Alors que l’hiver dernier la face Nord de Cima Busazza était en excellent état, offrant des lignes pleines de glace alpine, elle est actuellement complètement sèche. Cependant, sur le petit contrefort à droite de la face principale, j’avais déjà repéré l’année dernière trois virages parallèles très intéressants et bien adaptés pour être gravis même dans ces conditions. La particularité de ces trois coins est qu’ils sont toujours totalement dépourvus de glace, même dans les années les plus favorables. Puisque les conditions ne seront jamais meilleures que celles actuelles, pourquoi ne pas y aller ? Stefano Falezza était d’accord avec mon raisonnement et a immédiatement accepté ma proposition.
J’avais déjà gravi le virage à droite au printemps dernier avec Fabio Tamanini, lorsque le 14 avril nous avons établi Putain de printemps (200m, M6). Alors maintenant, avec Stefano, nous voulions voir ce que le coin gauche – le plus grand des trois – avait à « offrir ».
Après quelques mésaventures lors de l’approche, dues au fait que mes peaux ne voulaient plus rester collées à mes skis, nous atteignons la base avec un retard important. Ce n’est qu’à midi que Stefano, patient et glacial, s’est préparé à mener le premier lancer, qui offrait étonnamment une bonne quantité de glace alpine. Un lancer ultérieur sur neige nous amène en vue du grand croner, objectif du jour, qui se révèle désormais dans toute sa splendeur.
Mais pour l’atteindre, nous avons dû franchir un dernier obstacle, et c’est Stefano qui l’a surmonté. C’était un petit coin, mais son début était complètement fluide – non seulement pour le placement des crampons et des haches, mais il manquait également tout semblant de fissure pour la protection. Le mieux que Stefano pouvait faire était d’enfoncer un pénis douteux avec sa hache, de prendre une profonde inspiration, puis de se lancer sur le terrain M7, en courant sur des crochets et des points d’appui pratiquement inexistants. Heureusement, après quelques mètres palpitants, la situation s’est considérablement améliorée, tant en termes de placement des équipements que des haches. Lorsque je l’ai rejoint au relais, je n’ai pu m’empêcher de féliciter mon partenaire pour cette avance.
Le contrefort à droite de la face principale est peu élevé et propose des voies de 4 ou au maximum 5 longueurs. Il ne restait donc à ce stade que le lancer final, et c’était justement le grand virage, l’objectif du jour. Les premiers mètres n’étaient pas difficiles, mais au fur et à mesure que je montais, la difficulté augmentait et des mouvements athlétiques en surplomb alternaient avec des mouvements plus techniques et précaires sur de petites carres. Il n’y avait aucun répit dans l’escalade continue ; les lames se tordirent dans les fissures du granit, hurlant brusquement, mais à la fin, ce furent mes mollets qui souffraient le plus, commençant à brûler plus que mes bras. Après 30 mètres sans un seul repos, je suis sorti du virage, et avec encore 30 mètres plus faciles, j’ai atteint la crête, où j’ai installé le relais pour faire remonter Stefano.
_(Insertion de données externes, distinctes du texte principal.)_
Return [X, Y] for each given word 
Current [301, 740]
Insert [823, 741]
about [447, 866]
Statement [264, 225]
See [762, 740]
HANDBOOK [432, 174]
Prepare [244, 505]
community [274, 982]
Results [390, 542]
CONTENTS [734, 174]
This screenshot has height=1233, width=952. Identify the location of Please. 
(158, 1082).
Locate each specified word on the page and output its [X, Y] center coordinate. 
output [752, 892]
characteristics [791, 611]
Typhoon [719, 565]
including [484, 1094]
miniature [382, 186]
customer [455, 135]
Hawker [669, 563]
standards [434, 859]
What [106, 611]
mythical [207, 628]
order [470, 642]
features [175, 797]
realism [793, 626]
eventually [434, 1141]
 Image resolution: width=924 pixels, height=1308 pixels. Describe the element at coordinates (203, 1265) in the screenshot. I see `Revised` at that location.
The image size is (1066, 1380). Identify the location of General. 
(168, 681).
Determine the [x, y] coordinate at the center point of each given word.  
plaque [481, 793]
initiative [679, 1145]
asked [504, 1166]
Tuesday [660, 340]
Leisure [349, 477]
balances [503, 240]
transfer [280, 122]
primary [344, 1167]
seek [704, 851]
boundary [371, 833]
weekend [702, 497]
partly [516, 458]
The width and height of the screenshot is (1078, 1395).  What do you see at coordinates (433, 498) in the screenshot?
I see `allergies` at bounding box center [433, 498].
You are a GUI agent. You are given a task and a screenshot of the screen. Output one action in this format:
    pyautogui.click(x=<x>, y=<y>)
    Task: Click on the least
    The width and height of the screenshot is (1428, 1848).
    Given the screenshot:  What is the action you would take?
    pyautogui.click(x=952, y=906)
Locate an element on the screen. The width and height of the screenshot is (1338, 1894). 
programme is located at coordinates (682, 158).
Pour terminer la journée, il ne restait plus qu’à descendre en rappel la Via Teti adjacente et enfin descendre à ski jusqu’au Passo del Tonale sur le peu de neige tombée cet hiver.
Cet itinéraire, Logique naturelle, presque entièrement dépourvu de glace, rappelle par sa morphologie et son style l’escalade mixte écossaise, avec cependant d’évidentes différences climatiques. C’est pour cette raison que nous nous en sommes inspirés dans presque tous les aspects, en laissant le parcours exempt de matériel in situ, y compris les relais. Une petite différence est que nous avons utilisé deux piquets standards sur le terrain crucial, tous deux laissés sur place ; seule la hâte nous a empêché de les récupérer. En Écosse, ils ne seraient probablement pas utilisés, alors que nous avons décidé de les inclure dans notre support de protection traditionnel aux côtés des écrous, des cames et des picots, car les piquets font partie de notre tradition d’escalade centenaire dans les Alpes. Nous demandons aux futurs répétiteurs de respecter notre style de première ascension et de ne pas ajouter d’engins fixes supplémentaires. En fait, quiconque souhaite retirer les deux piquets est invité à le faire, afin de laisser le parcours entièrement libre de matériel permanent.
Bref, cet itinéraire et les autres que j’ai établis sur ce contrefort sont destinés à ceux qui aiment ce style d’escalade particulier, si rare ici dans les Alpes, où il semble souvent – et c’est souvent le cas – qu’il s’agisse d’une course pour équiper et remplir nos montagnes de matériel in situ.